Can one be Jewish and not believe in God?


So here I am at age 37, watching more and more of my Jewish peers joining temples … starting their kids off in Hebrew school … etc. The wife and I talk about this, and while we have yet to follow suit, odds are we will. I’m sorta mixed about the whole thing, but Catherine is determined: Our children will have their Bat and Bar Mitzvahs. Period.

What I’ve been thinking about, in relation to this, is: Do Jews have to believe in God? I ask because, while I do consider myself to be Jewish, I’m really at a loss with the whole God thing. Clearly, someone or something created our planet. But do I believe there’s a big man sitting atop a cloud, pointing his magical lightning bolt this way and that, inventing things like geese and water and Danny Wood? No. Odds are it was just some enormous cosmic explosion—a random-yet-fruitful accident that led to the merging of particles, the mixing of Atoms, the … well, you know. Hence, when I hear some rabbi blathering on about Noah’s Ark and the parting of the sea and the burning bush and the Ten Commandments, I just don’t buy it. I don’t. Can’t. I roll my eyes and think, “What the hell am I doing here?”

Truth is, even though I was raised Reform, I can’t really argue with the Orthodox who think the semi-believers are non-Jews; that we pick-our-spots Hebrews have no business considering ourselves part of the Tribe. Because, from my experiences, 90 percent of the people sitting besides me through the years are members of the synagogue for one of three reasons:

A. Guilt.

B. Social network/outlet.

C. Fear of death/reassurance.

But do they really believe? In their hearts of hearts, do they think God is watching over us? Do they pray to him with true conviction?

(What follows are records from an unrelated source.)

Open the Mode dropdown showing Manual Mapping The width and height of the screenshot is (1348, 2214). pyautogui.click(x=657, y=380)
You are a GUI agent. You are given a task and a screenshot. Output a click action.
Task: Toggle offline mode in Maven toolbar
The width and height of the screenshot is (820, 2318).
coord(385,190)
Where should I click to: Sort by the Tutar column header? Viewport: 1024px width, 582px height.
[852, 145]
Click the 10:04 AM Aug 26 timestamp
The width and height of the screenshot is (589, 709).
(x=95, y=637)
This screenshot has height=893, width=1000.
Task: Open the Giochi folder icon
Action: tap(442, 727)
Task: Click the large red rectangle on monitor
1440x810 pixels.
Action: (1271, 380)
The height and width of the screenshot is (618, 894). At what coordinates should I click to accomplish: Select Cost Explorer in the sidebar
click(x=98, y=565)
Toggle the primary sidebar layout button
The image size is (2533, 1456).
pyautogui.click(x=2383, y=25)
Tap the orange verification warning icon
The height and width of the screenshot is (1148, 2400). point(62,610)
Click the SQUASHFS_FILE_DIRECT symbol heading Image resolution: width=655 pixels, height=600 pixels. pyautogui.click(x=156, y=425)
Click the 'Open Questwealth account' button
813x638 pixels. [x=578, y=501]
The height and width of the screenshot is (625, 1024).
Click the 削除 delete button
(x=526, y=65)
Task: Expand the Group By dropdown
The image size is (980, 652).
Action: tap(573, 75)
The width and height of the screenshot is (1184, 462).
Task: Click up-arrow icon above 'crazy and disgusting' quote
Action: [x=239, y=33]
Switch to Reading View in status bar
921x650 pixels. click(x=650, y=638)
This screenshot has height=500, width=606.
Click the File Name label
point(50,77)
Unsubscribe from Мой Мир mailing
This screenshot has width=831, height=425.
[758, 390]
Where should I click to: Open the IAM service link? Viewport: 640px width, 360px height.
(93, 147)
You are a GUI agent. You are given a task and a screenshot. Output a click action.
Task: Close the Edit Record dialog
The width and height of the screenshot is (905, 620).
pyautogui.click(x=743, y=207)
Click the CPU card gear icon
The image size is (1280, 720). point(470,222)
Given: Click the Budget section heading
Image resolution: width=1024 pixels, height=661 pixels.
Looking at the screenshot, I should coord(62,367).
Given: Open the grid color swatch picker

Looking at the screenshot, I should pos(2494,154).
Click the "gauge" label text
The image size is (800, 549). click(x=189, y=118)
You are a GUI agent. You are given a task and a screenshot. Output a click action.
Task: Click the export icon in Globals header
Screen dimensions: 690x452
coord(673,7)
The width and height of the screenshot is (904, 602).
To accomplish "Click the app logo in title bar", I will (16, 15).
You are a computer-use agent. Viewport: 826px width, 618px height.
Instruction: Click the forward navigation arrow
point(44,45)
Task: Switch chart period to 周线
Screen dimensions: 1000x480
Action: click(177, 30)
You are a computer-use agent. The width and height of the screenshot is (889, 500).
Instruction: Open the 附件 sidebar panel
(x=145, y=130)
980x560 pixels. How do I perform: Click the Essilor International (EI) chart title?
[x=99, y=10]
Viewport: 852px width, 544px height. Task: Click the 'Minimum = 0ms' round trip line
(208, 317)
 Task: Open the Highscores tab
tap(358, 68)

Or are they merely repeating the words, showing up on high holidays but spending most Friday nights watching Hill Street Blues on DVD?

You be the judge …

5 thoughts on “Can one be Jewish and not believe in God?”

  1. Jeff – As an Orthodox Jew and devoted reader of your blog i feel i have a unique perspective from which to read your post.
    1 – Agreed on your points a,b,c (B more so than anything where i come from)
    2 – I think one point that your missing in your post is the idea that some people (often myself) need something to look towards for an answer when things go great/wrong. When the shit hits the fan in my life i can temper my thoughts by thinking “everything happens for a reason” and that someone, somewhere, (god) has a grand master plan. Without believing in God this specific perspective is missing.
    3 – One other interesting thing is to think about it from the perspective of (believe it or not) Adolf Hitler. Did Hitler think that all Jews needed to be Orthodox or Conservative or Reform in order to be exterminated? Obviously not, Jews are Jews and at the end of the day are one group, religious, semi-religious, or not religious at all.
    Pick your path and conduct yourself in a way that any brand of Judaism would consider upstanding.
    P.s. Love the blog, keep it up

  2. Good points, man. But here’s how I look at it. There’s more to Judaism than the religious aspect -there’s the cultural aspect. There’s the holiday traditions and the characteristics we all share that make us Jews. It’s as much these traditions as it is the religion. So while you and I are both probably not the most religious of people, we are certainly Jews, culturally and based on our traditions. And if nothing else, our liberalism and hypochondria are certainly evidence enough.

  3. Just a quick hold-on-a-sec to Murray. I’m a pick your spots Jew. God? I dunno.

    But I’ll be damned if any decisions about my religious or cultural identity are made by a long-dead maniac, or any kind of intolerant prick. How can you let your identity be passive and determined by what a bigot might or might not think. If you don’t want to be a Jew, you don’t have to be. The freedom to choose is the whole point of this country, and valuing it is, in my opinion, a big part of the whole Jewish Thing.